To maximize participation, we held the stakeholders’ conference—which included 100 participants from 17 states—in conjunction with our Spring Clinical Meetings, NKF’s premier conference for kidney health professionals. In a striking change from most research discussions, patients really drove the conversation. Researchers sat back, listened, and asked follow-up questions. Patients shared their perspectives and helped shape research questions. The group came to a consensus on top kidney disease research priorities, the main barriers to completing kidney disease patient-centered outcome research, and the best solutions to remove those barriers. More details are in the conference summary.
“This is the beginning, turning discussions into action to change the landscape,” Forfang says.
More NKF Initiatives to Promote Kidney-Related PCOR
Since the conference, NKF has already applied many learnings and insights to engaging patients in all aspects of research. For example, in 2018, NKF provided a $40,000 Patient-Centered Outcomes Research Grant, focusing on top kidney disease priorities identified by the patients attending the conference. The 2018 NKF Patient-Centered Outcomes Research Grant was awarded to Daphne Knicely, MD, at Johns Hopkins University School of Medicine for a pilot study on patient education interventions to improve health literacy among kidney patients.
Another PCORI-funded NKF project is The Home Dialysis Controversies Conference Project, which over the course of two years has brought together a multi-stakeholder group of patients, clinicians, caregivers, researchers, health payers, and healthcare industry representatives to facilitate the development of research designs that aim to measure home dialysis quality as well as interventions to address the barriers to maintaining dialysis treatment at home.

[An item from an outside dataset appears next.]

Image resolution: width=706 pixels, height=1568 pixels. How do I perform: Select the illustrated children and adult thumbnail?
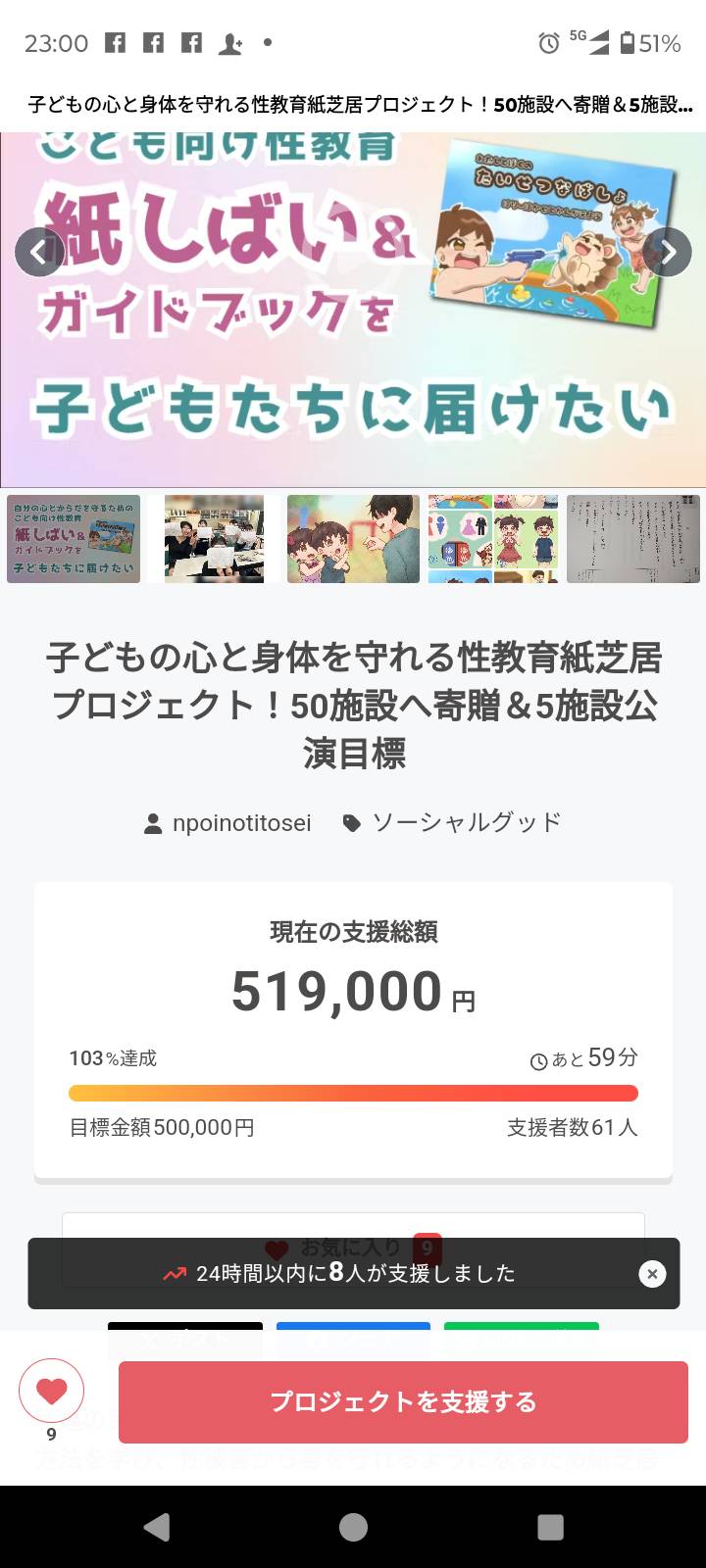tap(353, 539)
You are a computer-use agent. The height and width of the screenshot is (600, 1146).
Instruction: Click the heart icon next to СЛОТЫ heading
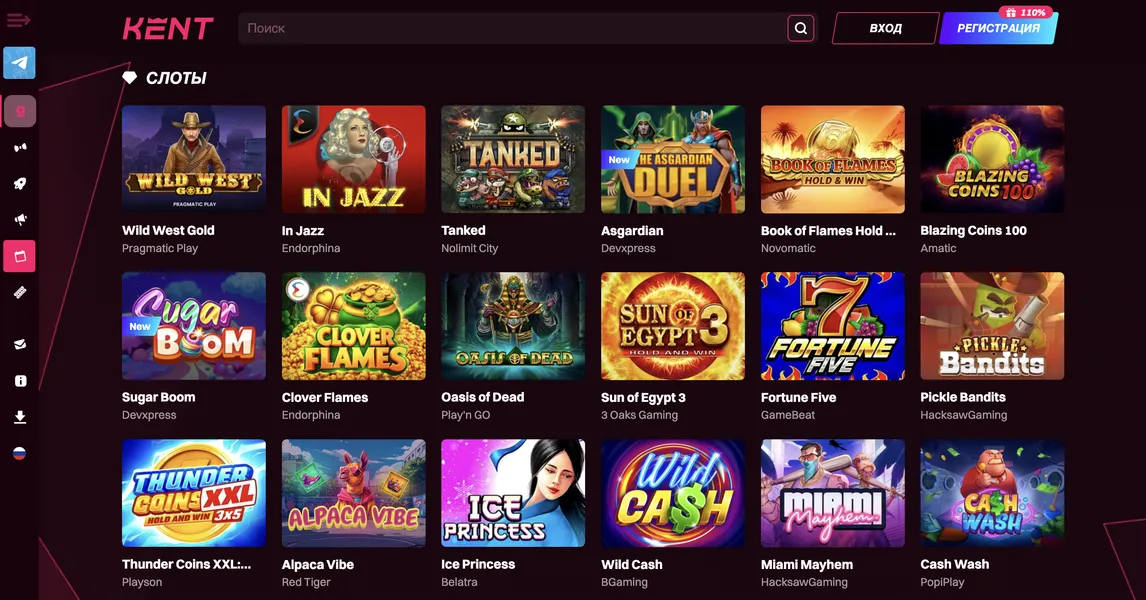(130, 75)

In December 2018, the NKF held this project’s second conference, to present project designs from three multi-stakeholder working groups that were established after the 2017 Home Dialysis Controversies Conference. The working groups presented projects that could overcome barriers to getting, or keeping, patients on home dialysis, including overcoming the barriers to training and support for care partners. The project team and working groups found that creating opportunities for mentorships among patients and caregivers and education of all kidney professionals and patients are key to successful home dialysis. Based on the presentations and feedback from the conference attendees, the NKF will lead a new initiative to raise awareness about home dialysis, find ways to encourage home dialysis as a first choice for treatment for kidney failure, and prevent home dialysis patients from quitting treatment at home because they are burned out.
We are also contributing to a number of PCORI-funded research studies that will improve the lives of those impacted by kidney disease and those who care for them, including a project to reduce disparities in kidney care for underserved minority populations. That study, Comparing the Effectiveness of House Calls and Peer Mentorship to Reduce Racial Disparities in Live Donor Kidney Transplantation, led by James R. Rodrigue, PhD, at Beth Israel Deaconess Medical Center and the NKF, will compare interventions for helping African-American patients increase their chances of a living donor kidney transplant.
Researchers will test the effectiveness of the House Calls program, an education session delivered in the patient’s home, against education traditionally provided in transplant centers. Both trainings aim to increase living donor kidney transplants among African Americans living with kidney disease who are eligible for a transplant. The study will also test a combined House Calls and Peer Mentorship approach that matches patients with someone who received a living kidney donor transplant. The donor recipient will provide emotional support and guidance throughout the transplant process. Results from this research will help doctors and clinic administrators determine the best ways to improve African-American patients’ chances of getting a living kidney donor transplant.
At the National Kidney Foundation, we serve not only to improve the lives of the millions of Americans with kidney disease, but also to reduce the burden on future patients. Partnering with PCORI to advance patient-centered research is critical to accomplishing these goals.
The views expressed here are those of the author and not necessarily those of PCORI.